*** GIVEN DATA ***

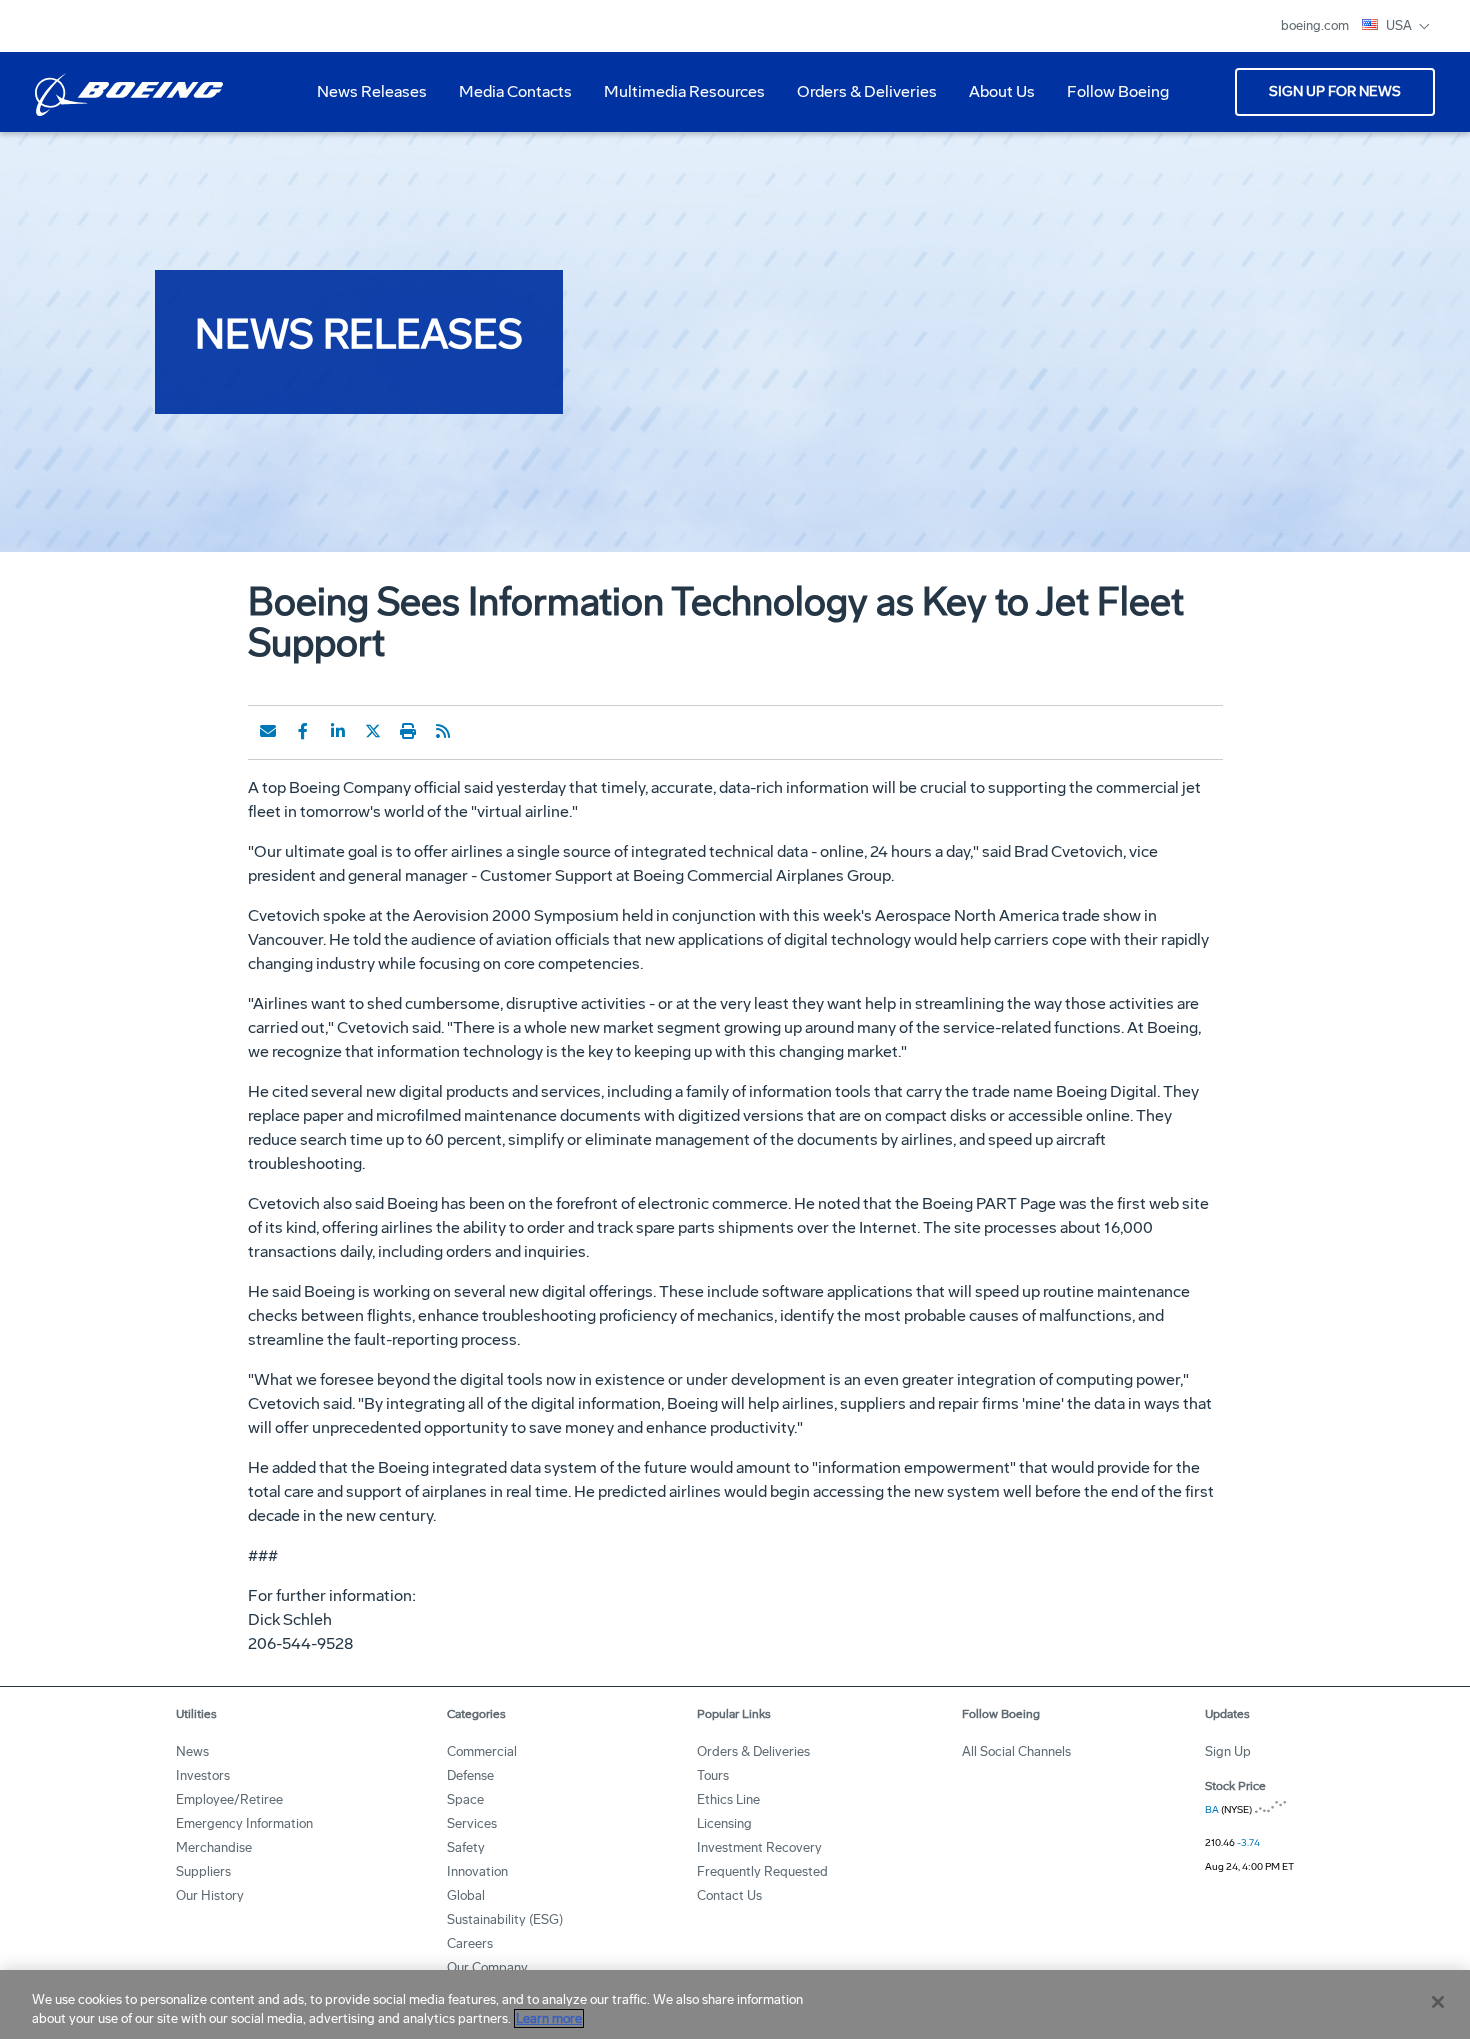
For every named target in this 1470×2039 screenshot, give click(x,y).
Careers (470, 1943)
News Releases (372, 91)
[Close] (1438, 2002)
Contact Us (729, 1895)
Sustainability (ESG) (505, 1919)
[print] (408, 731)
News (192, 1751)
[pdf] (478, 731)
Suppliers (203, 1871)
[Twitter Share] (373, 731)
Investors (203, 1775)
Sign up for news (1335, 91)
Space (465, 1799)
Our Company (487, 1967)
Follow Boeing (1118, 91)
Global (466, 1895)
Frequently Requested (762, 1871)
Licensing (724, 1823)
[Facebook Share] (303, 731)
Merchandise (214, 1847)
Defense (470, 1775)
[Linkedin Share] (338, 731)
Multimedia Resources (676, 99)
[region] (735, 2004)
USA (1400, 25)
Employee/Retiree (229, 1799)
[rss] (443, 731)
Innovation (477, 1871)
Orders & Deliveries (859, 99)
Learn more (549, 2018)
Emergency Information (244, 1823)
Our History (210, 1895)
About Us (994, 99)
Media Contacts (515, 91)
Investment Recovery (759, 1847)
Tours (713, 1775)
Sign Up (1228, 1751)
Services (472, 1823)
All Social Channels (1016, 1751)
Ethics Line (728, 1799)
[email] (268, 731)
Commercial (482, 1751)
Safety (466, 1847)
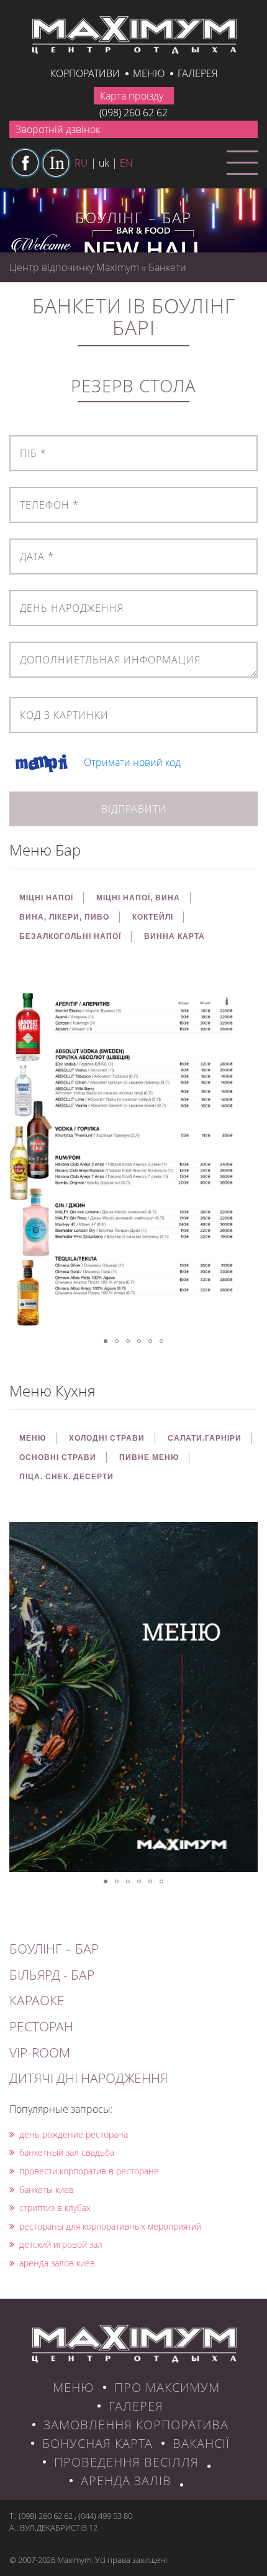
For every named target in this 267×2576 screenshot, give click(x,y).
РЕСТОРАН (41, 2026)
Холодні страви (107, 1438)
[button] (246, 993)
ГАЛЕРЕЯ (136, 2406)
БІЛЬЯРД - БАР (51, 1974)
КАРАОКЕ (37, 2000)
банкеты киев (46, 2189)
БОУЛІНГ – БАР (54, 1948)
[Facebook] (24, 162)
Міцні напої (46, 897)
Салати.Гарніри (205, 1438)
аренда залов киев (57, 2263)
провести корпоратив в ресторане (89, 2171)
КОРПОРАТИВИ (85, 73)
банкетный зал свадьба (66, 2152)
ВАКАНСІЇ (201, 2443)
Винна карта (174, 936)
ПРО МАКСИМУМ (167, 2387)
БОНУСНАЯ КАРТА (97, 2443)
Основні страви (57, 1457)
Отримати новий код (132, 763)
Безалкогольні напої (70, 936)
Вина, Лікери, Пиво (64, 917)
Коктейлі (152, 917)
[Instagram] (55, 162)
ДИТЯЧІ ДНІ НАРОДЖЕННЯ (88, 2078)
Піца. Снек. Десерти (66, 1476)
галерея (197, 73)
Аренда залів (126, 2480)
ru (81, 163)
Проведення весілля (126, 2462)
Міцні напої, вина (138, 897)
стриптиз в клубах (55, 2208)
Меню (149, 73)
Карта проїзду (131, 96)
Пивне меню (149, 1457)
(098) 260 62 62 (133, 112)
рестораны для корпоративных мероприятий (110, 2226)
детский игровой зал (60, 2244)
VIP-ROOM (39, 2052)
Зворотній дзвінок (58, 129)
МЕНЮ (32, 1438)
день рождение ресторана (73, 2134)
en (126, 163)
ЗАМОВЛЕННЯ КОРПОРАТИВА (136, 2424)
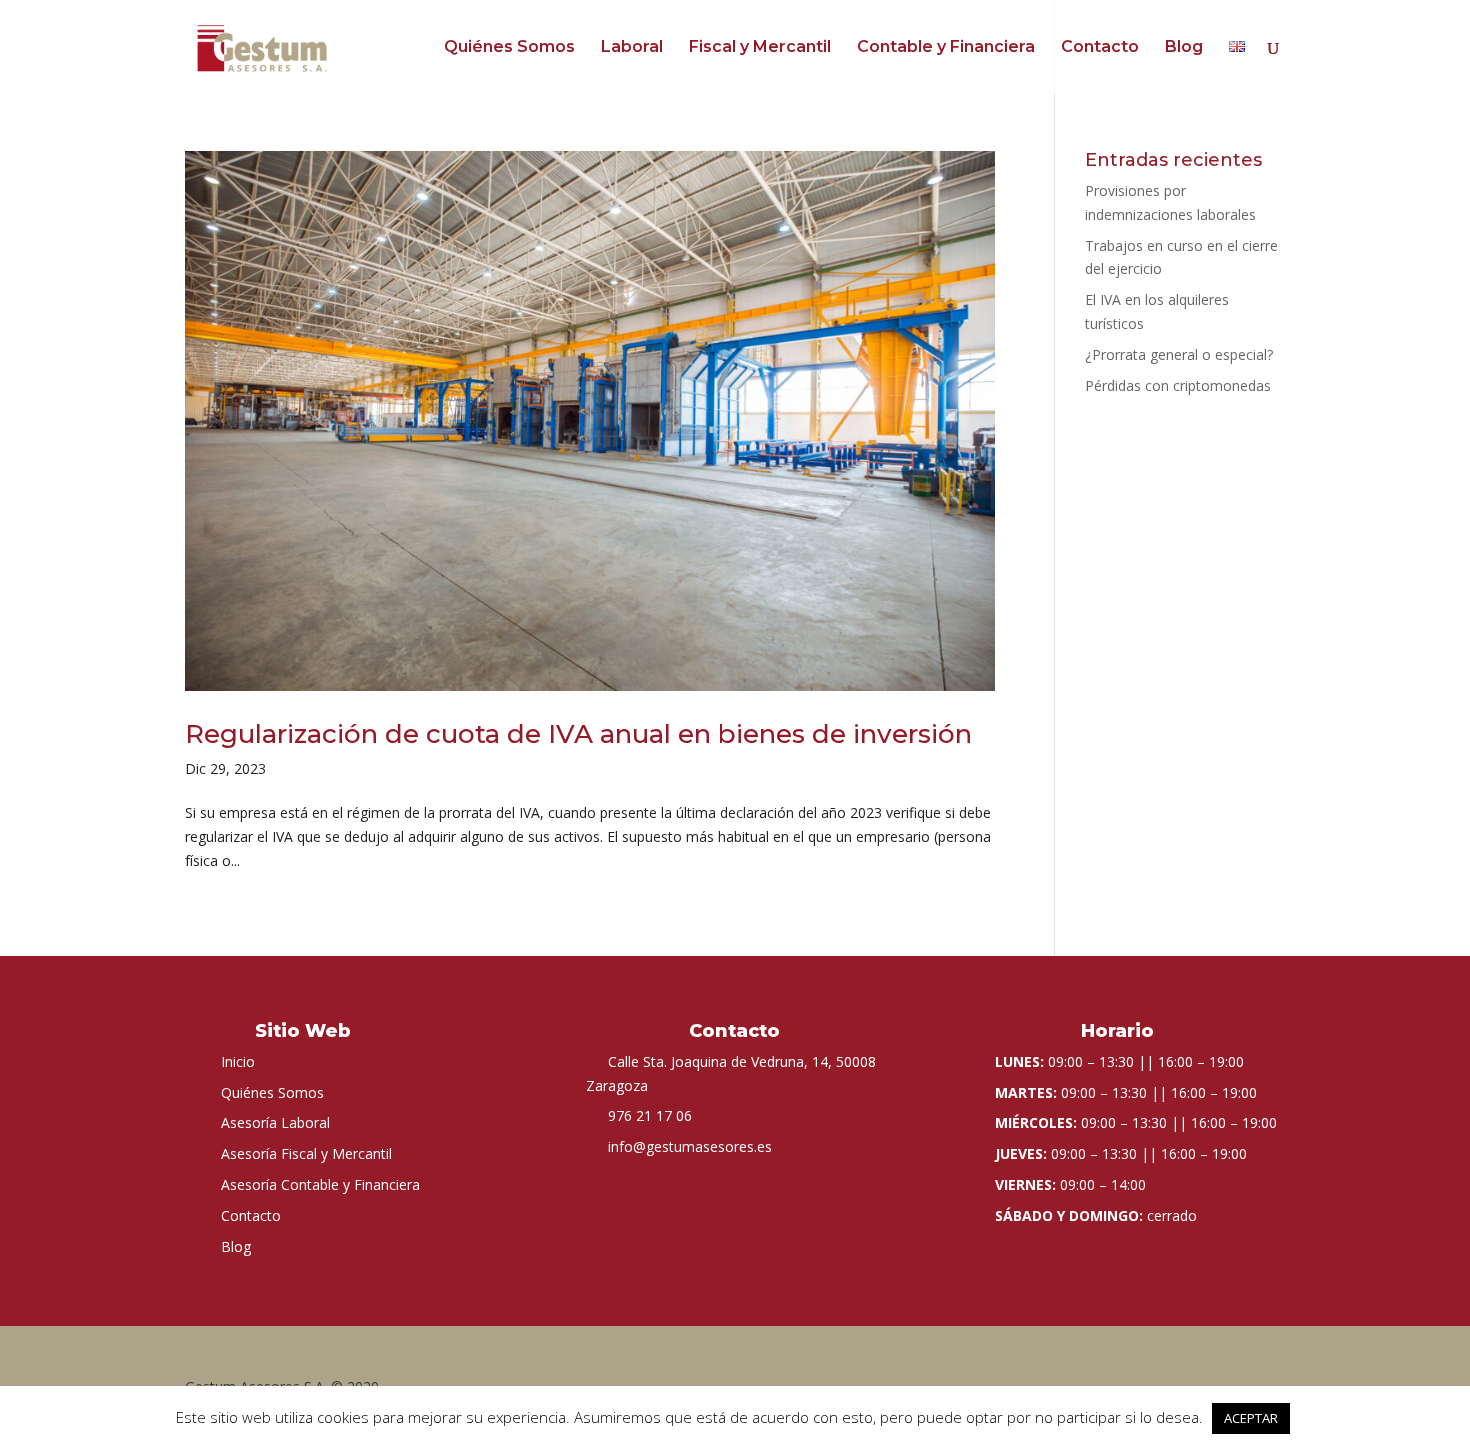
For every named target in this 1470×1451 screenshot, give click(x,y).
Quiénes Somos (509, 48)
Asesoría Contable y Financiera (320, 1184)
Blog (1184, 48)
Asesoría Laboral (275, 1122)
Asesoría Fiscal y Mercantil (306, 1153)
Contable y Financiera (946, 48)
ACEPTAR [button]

*** End of GIVEN DATA ***

All lines of the data that hold "Share" need to be copied.

* **RESPONSE BOX**:
[Twitter Share] (373, 731)
[Facebook Share] (303, 731)
[Linkedin Share] (338, 731)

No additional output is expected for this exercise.